Luxe des étoffes, soies damassées et organzas, matières précieuses, raffinement des motifs floraux et des dentelles, extrême souci du détail et de la mise en scène, volupté  de jeunes femmes alanguies, dont on devine les corps sous les drapés et les voiles : tout concourt à développer une atmosphère sensuelle et finalement retenue, car à la manière des moucharabieh, les étoffes et les voiles se posent comme un écran et imposent une distance entre les corps dénudés et notre regard.

La dimension délibérément esthétique des photographies de Majida Khattari ne doit cependant pas éluder le caractère critique de son œuvre. Ce choix de la beauté est pour elle un enjeu essentiel, une stratégie, un piège visuel en même temps qu’une arme discursive. Ainsi, le recours aux étoffes les plus luxueuses ne se clôture pas à sa seule fin esthétique.
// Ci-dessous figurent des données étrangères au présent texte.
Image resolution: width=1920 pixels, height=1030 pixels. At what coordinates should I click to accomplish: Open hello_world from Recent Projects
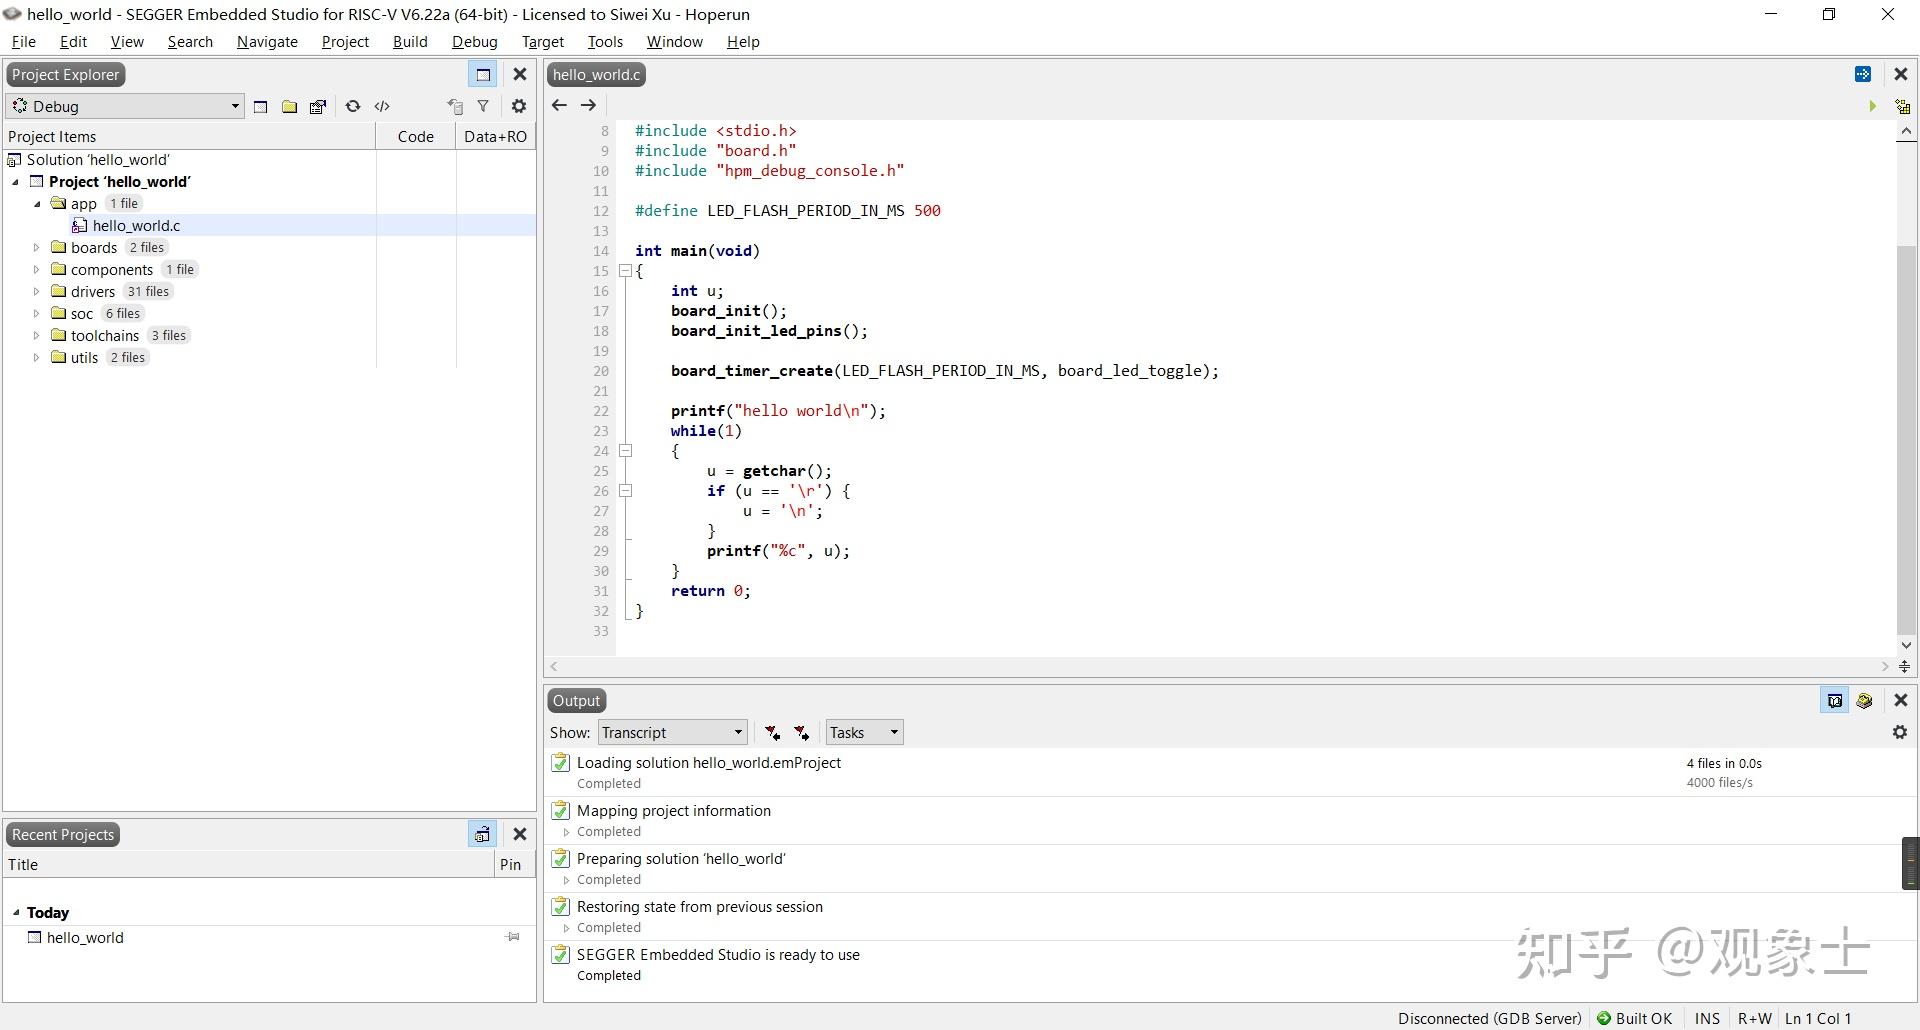click(x=85, y=938)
Par elles, l'artiste rappelle combien les échanges entre Orient et Occident s'enracinent dans l'Histoire – au travers, ici notamment, du commerce textile depuis le Moyen-Age- mais aussi que durant des siècles, Damas, Bagdad, Mossoul ou Gaza évoquèrent bien davantage la luxuriance des soieries qui y étaient produites que la dictature, la guerre ou le terrorisme.

 

Depuis plusieurs années, l'artiste, au travers de son travail photographique, explore l'histoire de la peinture, et en particulier de l'orientalisme, cette fascination occidentale pour l’exotisme supposé de ces contrées nouvelles et lointaines, pour le fantasme de sensualité débridée qu’il distille -images de harems peuplés d’odalisques lascives, atmosphères d’oisiveté hédoniste- qui excitèrent les imaginaires romantiques des peintres, des poètes et des écrivains des siècles derniers. Elle pointe ainsi une certaine vision de l’Orient, déconstruite et relue politiquement par Edward Saïd, dont elle partage l'analyse. Car le « post-orientalisme » des photographies de Majida Khattari, inspiré de Delacroix ou de Gérôme, ne relève ni de la citation picturale, ni de l’exercice de style mais bien plutôt d’une tentative de retournement du regard occidental sur l’Orient : hier fascination romantique pour la «splendeur orientale» et ses promesses de volupté, pour reprendre le mot de Baudelaire, il se nourrit aujourd’hui d’un fantasme de violence et se fait synonyme de danger extrémiste et de terreur. Ici, imposant une autre vision, Majida Khattari fait se renvoyer dos à dos les préjugés occidentaux sur l’Orient en en mettant en lumière les paradoxes historiques.